:: Given records ::

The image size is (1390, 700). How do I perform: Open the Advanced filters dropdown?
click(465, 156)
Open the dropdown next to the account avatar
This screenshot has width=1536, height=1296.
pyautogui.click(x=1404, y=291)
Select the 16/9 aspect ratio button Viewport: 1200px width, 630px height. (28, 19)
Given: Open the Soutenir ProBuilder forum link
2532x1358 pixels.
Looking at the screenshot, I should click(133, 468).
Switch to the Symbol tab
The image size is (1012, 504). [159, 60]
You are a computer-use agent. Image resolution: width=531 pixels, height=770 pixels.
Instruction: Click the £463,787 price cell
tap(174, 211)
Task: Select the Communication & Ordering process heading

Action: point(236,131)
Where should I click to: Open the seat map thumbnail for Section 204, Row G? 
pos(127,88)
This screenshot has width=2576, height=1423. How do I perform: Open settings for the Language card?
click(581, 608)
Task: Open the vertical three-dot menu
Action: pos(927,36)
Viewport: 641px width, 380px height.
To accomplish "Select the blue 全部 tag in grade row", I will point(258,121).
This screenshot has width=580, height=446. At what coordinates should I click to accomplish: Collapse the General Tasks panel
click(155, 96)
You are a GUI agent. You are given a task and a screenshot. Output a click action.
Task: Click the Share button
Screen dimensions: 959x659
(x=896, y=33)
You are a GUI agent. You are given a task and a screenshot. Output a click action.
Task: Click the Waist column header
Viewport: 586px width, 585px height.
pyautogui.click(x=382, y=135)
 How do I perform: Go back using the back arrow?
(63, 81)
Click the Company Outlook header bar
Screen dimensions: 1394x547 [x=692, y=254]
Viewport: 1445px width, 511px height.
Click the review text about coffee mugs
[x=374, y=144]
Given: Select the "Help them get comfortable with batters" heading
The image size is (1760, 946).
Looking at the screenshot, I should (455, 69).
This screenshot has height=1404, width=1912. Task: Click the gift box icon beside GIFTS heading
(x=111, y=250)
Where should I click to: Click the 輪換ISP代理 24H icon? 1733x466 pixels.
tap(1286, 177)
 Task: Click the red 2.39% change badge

:::

» Task details:
Copy out the material above line for line, with no changes.

» Written answer:
The image size is (1390, 700). How do I perform: Open the Advanced filters dropdown?
click(465, 156)
Open the dropdown next to the account avatar
This screenshot has width=1536, height=1296.
pyautogui.click(x=1404, y=291)
Select the 16/9 aspect ratio button Viewport: 1200px width, 630px height. (28, 19)
Given: Open the Soutenir ProBuilder forum link
2532x1358 pixels.
Looking at the screenshot, I should click(133, 468).
Switch to the Symbol tab
The image size is (1012, 504). [159, 60]
You are a computer-use agent. Image resolution: width=531 pixels, height=770 pixels.
Instruction: Click the £463,787 price cell
tap(174, 211)
Task: Select the Communication & Ordering process heading

Action: point(236,131)
Where should I click to: Open the seat map thumbnail for Section 204, Row G? 
pos(127,88)
This screenshot has width=2576, height=1423. How do I perform: Open settings for the Language card?
click(581, 608)
Task: Open the vertical three-dot menu
Action: pos(927,36)
Viewport: 641px width, 380px height.
To accomplish "Select the blue 全部 tag in grade row", I will point(258,121).
This screenshot has width=580, height=446. At what coordinates should I click to accomplish: Collapse the General Tasks panel
click(155, 96)
You are a GUI agent. You are given a task and a screenshot. Output a click action.
Task: Click the Share button
Screen dimensions: 959x659
(x=896, y=33)
You are a GUI agent. You are given a task and a screenshot. Output a click action.
Task: Click the Waist column header
Viewport: 586px width, 585px height.
pyautogui.click(x=382, y=135)
 How do I perform: Go back using the back arrow?
(63, 81)
Click the Company Outlook header bar
Screen dimensions: 1394x547 [x=692, y=254]
Viewport: 1445px width, 511px height.
Click the review text about coffee mugs
[x=374, y=144]
Given: Select the "Help them get comfortable with batters" heading
The image size is (1760, 946).
Looking at the screenshot, I should (455, 69).
This screenshot has height=1404, width=1912. Task: Click the gift box icon beside GIFTS heading
(x=111, y=250)
Where should I click to: Click the 輪換ISP代理 24H icon? 1733x466 pixels.
tap(1286, 177)
 Task: Click the red 2.39% change badge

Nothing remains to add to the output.